How to Develop a Sales Strategy in 10 Steps
As the head of growth at Parallax, I talk with numerous digital shops who know they need to formalize their sales program but aren’t sure where to start.
I’ve created many sales strategies over the years, so I boiled my approach down to 10 steps to help you create yours. The sooner you start working through these steps, the sooner you’ll be able to achieve reliable business growth.
1. Define Your Sales Goals
Every element of your sales strategy must support your sales goals. Define your sales goals by starting with your annual sales and revenue targets.
How much in sales bookings does your team need to close to hit your revenue target? This amount is your annual sales goal. Other supporting sales goals include the average deal target (e.g., each deal, on average, generates $50,000 for the business) and customer upsell targets.

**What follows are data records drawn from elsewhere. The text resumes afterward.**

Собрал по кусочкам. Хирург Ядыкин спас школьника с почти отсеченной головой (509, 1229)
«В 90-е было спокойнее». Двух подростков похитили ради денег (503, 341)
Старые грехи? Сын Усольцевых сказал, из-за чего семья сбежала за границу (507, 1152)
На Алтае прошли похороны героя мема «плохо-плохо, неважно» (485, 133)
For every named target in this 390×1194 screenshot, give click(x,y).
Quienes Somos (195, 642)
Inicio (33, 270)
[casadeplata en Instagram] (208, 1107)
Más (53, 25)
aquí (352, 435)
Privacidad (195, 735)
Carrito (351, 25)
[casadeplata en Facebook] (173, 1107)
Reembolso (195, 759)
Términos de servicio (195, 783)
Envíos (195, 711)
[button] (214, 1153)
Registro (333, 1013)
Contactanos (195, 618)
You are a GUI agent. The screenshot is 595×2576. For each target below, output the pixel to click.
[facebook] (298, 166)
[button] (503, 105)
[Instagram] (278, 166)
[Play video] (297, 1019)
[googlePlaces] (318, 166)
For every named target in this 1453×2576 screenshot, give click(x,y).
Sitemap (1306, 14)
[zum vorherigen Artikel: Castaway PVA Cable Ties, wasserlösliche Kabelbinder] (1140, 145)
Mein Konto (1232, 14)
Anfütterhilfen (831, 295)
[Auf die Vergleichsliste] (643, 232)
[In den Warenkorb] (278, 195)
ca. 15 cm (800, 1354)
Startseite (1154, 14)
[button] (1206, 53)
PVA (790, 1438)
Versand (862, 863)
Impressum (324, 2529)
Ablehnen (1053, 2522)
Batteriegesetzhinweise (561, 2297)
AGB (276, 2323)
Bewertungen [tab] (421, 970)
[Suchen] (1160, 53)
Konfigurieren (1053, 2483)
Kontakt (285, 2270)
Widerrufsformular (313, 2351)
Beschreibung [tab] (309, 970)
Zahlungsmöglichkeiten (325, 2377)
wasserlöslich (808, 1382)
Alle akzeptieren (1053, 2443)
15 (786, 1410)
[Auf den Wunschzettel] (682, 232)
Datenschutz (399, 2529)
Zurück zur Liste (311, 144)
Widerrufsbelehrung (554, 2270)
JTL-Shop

Reminder! Sales and revenue are not the same. Sales is the amount written on the proposal or contract. Revenue is the actual dollar amount earned.
Conversion goals are also an important part of sales goals. Conversions track the percentage of contacts that complete the desired next action.
For example, what percentage of the proposals you deliver convert into customers? If you’re starting your sales strategy from scratch, you might not have much historical data to reference to set these goals.
That’s okay; start from industry averages. Your conversion rates could include:
- How many inbound leads do we need to generate a marketing-qualified lead (MQL)?
- How many MQLs do we need to generate a sales-qualified lead (SQL)?
- How many SQLs do we need to deliver a proposal/generate an opportunity?
- How many proposals/opportunities do we need to deliver to secure a new customer?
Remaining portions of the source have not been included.